━━━ DATA FOR ANALYSIS
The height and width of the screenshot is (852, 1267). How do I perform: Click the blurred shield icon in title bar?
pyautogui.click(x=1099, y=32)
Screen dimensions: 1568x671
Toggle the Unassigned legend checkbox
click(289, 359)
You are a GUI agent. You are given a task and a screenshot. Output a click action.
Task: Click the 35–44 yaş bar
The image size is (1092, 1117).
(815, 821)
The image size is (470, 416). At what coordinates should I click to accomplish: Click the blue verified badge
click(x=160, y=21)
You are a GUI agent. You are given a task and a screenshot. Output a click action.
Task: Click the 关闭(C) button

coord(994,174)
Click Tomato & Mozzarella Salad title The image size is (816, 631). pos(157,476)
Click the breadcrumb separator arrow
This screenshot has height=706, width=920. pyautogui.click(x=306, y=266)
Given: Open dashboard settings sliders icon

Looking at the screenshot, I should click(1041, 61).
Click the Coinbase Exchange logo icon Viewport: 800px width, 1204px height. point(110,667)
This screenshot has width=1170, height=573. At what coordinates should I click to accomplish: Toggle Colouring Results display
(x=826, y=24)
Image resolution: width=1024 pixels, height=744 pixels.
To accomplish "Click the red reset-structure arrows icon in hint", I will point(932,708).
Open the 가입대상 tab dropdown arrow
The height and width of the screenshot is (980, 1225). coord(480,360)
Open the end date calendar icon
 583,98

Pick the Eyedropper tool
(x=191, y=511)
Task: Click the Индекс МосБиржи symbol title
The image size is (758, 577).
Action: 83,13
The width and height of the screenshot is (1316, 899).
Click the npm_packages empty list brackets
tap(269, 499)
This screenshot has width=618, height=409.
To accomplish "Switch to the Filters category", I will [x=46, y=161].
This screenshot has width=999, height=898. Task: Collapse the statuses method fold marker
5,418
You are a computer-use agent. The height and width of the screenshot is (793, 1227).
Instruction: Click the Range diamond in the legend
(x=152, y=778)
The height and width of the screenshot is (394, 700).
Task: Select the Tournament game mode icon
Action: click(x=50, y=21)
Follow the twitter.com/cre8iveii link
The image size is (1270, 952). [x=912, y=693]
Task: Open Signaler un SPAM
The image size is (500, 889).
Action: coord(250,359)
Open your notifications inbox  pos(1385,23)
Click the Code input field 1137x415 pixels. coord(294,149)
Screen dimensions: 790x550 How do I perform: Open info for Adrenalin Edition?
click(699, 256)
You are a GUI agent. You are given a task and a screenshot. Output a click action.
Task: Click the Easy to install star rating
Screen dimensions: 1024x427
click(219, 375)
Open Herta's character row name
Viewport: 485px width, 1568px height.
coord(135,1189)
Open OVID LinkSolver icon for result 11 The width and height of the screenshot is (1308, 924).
━━━━━━
EXERCISE OBJECTIVE: Please reproduce the line containing "The image size is (758, 577)." and each line after it to the end of the listing, exactly, with nothing added or left out.

YOUR RESPONSE:
The image size is (758, 577).
Action: 83,13
The width and height of the screenshot is (1316, 899).
Click the npm_packages empty list brackets
tap(269, 499)
This screenshot has width=618, height=409.
To accomplish "Switch to the Filters category", I will [x=46, y=161].
This screenshot has width=999, height=898. Task: Collapse the statuses method fold marker
5,418
You are a computer-use agent. The height and width of the screenshot is (793, 1227).
Instruction: Click the Range diamond in the legend
(x=152, y=778)
The height and width of the screenshot is (394, 700).
Task: Select the Tournament game mode icon
Action: click(x=50, y=21)
Follow the twitter.com/cre8iveii link
The image size is (1270, 952). [x=912, y=693]
Task: Open Signaler un SPAM
The image size is (500, 889).
Action: coord(250,359)
Open your notifications inbox  pos(1385,23)
Click the Code input field 1137x415 pixels. coord(294,149)
Screen dimensions: 790x550 How do I perform: Open info for Adrenalin Edition?
click(699, 256)
You are a GUI agent. You are given a task and a screenshot. Output a click action.
Task: Click the Easy to install star rating
Screen dimensions: 1024x427
click(219, 375)
Open Herta's character row name
Viewport: 485px width, 1568px height.
coord(135,1189)
Open OVID LinkSolver icon for result 11 The width and height of the screenshot is (1308, 924).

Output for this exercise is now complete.